Sicario: There's a great deal to like about Sicaro(a Spanish word for "hitman"), an intelligent thriller with a dark, worldly perspective, although its final act will likely divide viewers. Kate Macer (Emily Blunt) is an FBI agent based in Arizona fighting drug runners, who are heavily armed and ruthless. After some of her buddies are killed in a raid, she's approached by her boss, Dave Jennings (Victor Garber), about being the FBI liaison for a special operation directed by Matt Graver (Josh Brolin), who says he's working for the Department of Defense, but may be with the CIA. The pitch is that she'll finally be able to take down the drug lords, and frustrated and eager for payback, Kate accepts. She and her partner, Reggie Wayne (Daniel Kaluuya), wind up puzzled sometimes, though, by both what Matt Graver does and some of the other people working for him – most of all shadowy operative Alejandro Gillick (Benicio del Toro), who's vague about his background. A raid into Mexico to extradite a drug lord is supposedly in coordination with the Mexican government, but there seems to be a tipoff and things turn violent. Kate and Reggie are hardly naïve, but still hold some ideals about how the system should work. As they encounter more and more corruption, they also increasingly question the legality of Graver's operation, his ultimate goals and his methods for achieving them.
Emily Blunt continues to impress with her role choices – she'll play the lovely leading lady in romantic comedies, but is also convincing in grittier parts such as Sicario or 2014's Edge of Tomorrow (reviewed here). Brolin's work is quite interesting – despite his position, Matt Graver dresses casually, for instance, wearing loafers without socks and kicking them off in a conference room. He swaggers with the laidback informality of someone used to calling the shots and knowing he can get his way. As Alejandro, Benicio del Toro is good as always, in this case as a cool cat but also haunted man, capable of ruthless action, but also protective of Kate. (Supposedly, Alejandro will appear in a sequel or prequel, and indeed, an entire other movie could be made based on the eventual backstory we learn.)

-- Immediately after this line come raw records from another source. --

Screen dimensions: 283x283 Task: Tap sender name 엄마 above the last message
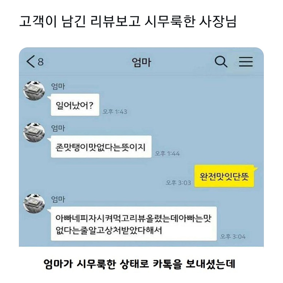(58, 199)
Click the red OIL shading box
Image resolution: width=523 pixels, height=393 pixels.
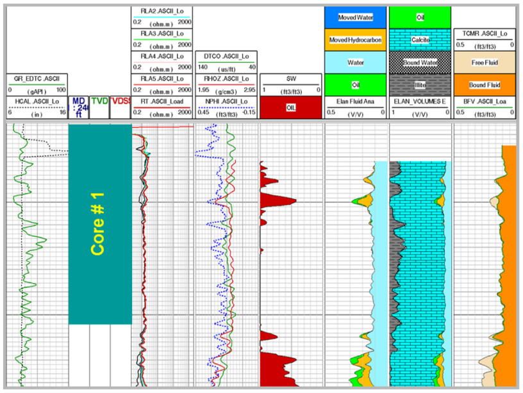(x=290, y=108)
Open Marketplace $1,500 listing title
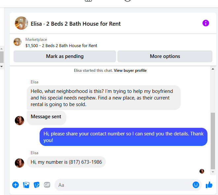Screen dimensions: 218x195 [61, 45]
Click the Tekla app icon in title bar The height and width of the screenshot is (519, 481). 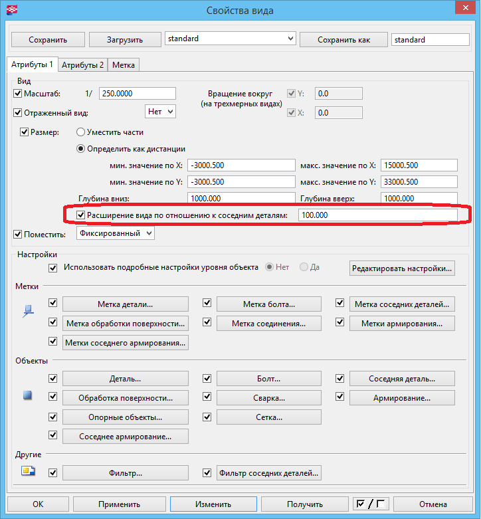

Unfortunately, some late storytelling choice significantly alter the film – the filmmakers change our point-of-view character, which makes the final half-hour or so interesting but also unmoored narratively and morally. (Sicario also somewhat chickens out from fully committing to this move – the camera doesn't show the full impact of certain evil acts.) These narrative choices are deliberate and unconventional, but I also found them problematic – the story itself doesn't need to be satisfying, but the storytelling should. (It feels as if the filmmakers thought this direction would be cool but didn't fully consider all the ramifications.) Some of Sicario's characters aren't merely dealing with grey, moral ambiguity or working in the shadows; they've gone completely over to the dark side. It's potentially fascinating subject matter, but especially if there's at least one more film in the works, I'm left wondering about the narrative point of entry and perspective choices. (French-Canadian director Denis Villeneuve also directed 2011's Incendies, the 16th film reviewed here.)